Timber frame layout toolThe last square that I have is called a Bornemann Layout Template, and if you’re going to lay out an entire timber frame, this is a great tool to have, or if you’re in a shop where everyone has one, they just make quick work of laying out timbers, because you can have a nice reference line and everything stays the same throughout your mortises and tenets.

So there’s a couple of other tools that I find indispensable. One of them is a Japanese saw. What happens is, this one actually has a crosscut and a ripped saw. This blade is replaceable. If you’ve never used a Japanese saw, I would highly recommend you grabbing one and trying it out. They’re just a dream to use.


Best Timber Framing MalletThe last weird kind of tool is my mallet. This is a Wood Is Good mallet. It’s a urethane-coated mallet with a weight in it. I used a handmade one for years, and I had to keep making them, and then when I found this one, I grabbed it, and I started to use it, and wow, it’s just really nice. It makes it more fun. It gives a little, if you will.

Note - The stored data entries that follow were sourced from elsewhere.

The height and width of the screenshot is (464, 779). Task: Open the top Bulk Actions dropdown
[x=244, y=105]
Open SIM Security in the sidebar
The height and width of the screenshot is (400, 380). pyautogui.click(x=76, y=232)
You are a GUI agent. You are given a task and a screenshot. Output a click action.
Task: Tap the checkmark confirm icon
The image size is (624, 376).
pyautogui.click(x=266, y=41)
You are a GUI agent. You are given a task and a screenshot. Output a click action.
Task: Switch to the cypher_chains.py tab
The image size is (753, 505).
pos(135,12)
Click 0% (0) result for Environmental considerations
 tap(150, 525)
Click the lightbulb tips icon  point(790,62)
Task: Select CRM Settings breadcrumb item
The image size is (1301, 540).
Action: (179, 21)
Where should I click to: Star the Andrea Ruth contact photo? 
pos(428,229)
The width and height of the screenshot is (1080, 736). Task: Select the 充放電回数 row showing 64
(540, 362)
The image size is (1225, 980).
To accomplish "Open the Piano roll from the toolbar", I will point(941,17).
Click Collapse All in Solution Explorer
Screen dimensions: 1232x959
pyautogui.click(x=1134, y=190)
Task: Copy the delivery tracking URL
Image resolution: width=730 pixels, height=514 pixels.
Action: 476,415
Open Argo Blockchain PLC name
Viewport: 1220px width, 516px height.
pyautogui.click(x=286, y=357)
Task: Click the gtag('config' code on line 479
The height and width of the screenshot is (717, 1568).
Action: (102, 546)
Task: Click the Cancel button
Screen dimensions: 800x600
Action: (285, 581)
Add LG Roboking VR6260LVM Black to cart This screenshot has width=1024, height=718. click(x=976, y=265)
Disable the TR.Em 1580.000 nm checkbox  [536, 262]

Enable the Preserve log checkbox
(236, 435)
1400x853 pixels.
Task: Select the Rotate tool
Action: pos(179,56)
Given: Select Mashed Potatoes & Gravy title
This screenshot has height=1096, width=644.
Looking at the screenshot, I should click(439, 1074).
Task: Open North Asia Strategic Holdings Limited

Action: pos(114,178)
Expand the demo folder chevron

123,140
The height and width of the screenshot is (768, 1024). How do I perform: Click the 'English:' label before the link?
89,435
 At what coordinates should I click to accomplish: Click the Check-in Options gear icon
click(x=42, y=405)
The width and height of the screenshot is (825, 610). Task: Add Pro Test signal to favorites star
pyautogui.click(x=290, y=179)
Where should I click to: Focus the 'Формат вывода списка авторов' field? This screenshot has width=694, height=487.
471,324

So those are the major tools. The last two tools I want to talk about are really just safety items that I highly encourage you to use all the time. One of them is hearing protection. Any time I’m around power tools or anything loud, I put these one, and I think if you find if you start wearing them, and you take them off, and you’re listening to power tools, you’ll find that the whir of the motors is unbearable.

The last one, I always have safety glasses at hand. I have sunglasses and clear ones. Sometimes I have amber ones, just if the light is a little off, and I can’t stress enough that you wear eye protection at all times. You only have two eyes, and I certainly want to keep mine.